Not sure which title suits this thread. Maybe it diesnt really matter. Due to childhood/sexual abuse, experiencing chronic violence, I have great difficulty being in a relationship with other human beings (I'm married and we have a stable relationship). Never experienced friendships and this is something I want to work on.

Usually in the mornings when I wake up a part of me begins to ruminate and  says "Humans are unthankful, unfaithful, everyone should rot in *" or I feel ignored, not given attention which is hurtful and I end up feeling very sad. When I have these days I also get angry that other people dont have any interest in me so I cut off contacts .A few years ago I remember leaving a party just because no one came over to talk with me. This sounds like a child who craves for attention and if she doesnt get it she is angry and hurt. Today I can somewhat reflect on this but I have made a fool out of myself while sitting on a dinnertable saying something like " I feel people should learn to be less egoistic! And ask others how they really feel, I'm very dissapointed with everyone" Huh? Then many look around wondering what I mean.?

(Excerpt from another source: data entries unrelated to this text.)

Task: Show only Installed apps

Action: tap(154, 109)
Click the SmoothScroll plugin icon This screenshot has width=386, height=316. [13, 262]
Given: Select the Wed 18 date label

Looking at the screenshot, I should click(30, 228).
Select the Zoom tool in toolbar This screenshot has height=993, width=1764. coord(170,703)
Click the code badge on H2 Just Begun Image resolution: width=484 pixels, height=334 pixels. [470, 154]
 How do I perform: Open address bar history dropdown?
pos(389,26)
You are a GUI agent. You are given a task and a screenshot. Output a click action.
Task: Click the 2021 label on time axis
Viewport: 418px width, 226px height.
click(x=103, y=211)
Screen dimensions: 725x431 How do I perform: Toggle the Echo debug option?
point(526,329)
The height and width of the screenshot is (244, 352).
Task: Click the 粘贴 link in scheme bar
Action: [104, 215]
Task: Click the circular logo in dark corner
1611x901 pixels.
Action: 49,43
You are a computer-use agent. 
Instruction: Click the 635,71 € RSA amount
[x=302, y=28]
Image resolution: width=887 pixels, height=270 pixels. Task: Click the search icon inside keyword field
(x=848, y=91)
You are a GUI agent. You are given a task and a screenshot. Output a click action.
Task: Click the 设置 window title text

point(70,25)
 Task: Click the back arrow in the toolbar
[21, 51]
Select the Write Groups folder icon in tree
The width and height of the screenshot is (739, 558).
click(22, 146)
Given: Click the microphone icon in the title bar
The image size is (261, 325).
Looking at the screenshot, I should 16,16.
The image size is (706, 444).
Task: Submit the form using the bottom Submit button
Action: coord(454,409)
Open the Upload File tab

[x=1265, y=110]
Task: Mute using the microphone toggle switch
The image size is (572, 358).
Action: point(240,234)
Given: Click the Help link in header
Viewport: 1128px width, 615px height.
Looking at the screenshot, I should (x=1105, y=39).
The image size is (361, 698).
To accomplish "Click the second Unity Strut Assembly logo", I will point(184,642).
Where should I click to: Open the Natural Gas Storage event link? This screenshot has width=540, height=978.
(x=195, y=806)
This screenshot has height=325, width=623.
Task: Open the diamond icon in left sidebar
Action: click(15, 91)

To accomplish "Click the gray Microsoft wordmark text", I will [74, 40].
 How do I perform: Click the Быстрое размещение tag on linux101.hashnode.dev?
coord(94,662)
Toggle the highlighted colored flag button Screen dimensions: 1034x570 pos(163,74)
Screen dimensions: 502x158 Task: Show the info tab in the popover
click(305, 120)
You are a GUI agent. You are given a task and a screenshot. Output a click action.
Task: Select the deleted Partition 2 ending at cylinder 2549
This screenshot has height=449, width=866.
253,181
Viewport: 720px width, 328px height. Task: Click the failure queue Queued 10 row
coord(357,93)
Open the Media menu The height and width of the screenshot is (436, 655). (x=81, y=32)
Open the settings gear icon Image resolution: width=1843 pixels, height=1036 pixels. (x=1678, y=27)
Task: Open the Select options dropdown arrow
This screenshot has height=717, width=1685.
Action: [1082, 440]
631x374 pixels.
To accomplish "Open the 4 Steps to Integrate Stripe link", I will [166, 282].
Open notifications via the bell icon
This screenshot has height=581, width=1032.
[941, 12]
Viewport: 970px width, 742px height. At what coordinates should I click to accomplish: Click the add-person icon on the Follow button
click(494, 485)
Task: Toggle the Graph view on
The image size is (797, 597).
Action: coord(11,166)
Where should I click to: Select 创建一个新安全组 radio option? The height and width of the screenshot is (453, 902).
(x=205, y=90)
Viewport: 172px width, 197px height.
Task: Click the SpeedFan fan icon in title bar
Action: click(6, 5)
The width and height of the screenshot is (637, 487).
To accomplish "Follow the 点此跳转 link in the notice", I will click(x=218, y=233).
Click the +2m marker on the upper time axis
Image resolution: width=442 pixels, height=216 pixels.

This is a cycle I feel I need to change. A distorted mindset feels that "I put effort to get in touch with people, listen to them but i dont get anything in return".

Can anyone relate to this?

Thanks

sanmagic7

i can.  i've always been the one to ask others how they are, but have rarely been asked that first.  still, i wanted the contact, so i went out of my way to get it by asking about someone else's welfare.  i think i always made sure that i looked 'together' enough that people believed i was fine.  i didn't let them see my pain, nor did i routinely ask for help/support.  the times i did ended up with the conversation turned onto the other person somehow, and i found my issues lost in the midst of supporting them once more.

in later years i've had several people ask after my well-being, but i think it was mostly after i got very sick and it was pretty obvious.  now, the only people i keep in my life are the ones who have made it very clear that they care about what's going on with me.  that adds up to 2.  the rest are friends, are ok with hearing if i'm having a problem, but don't really get into the details with me. 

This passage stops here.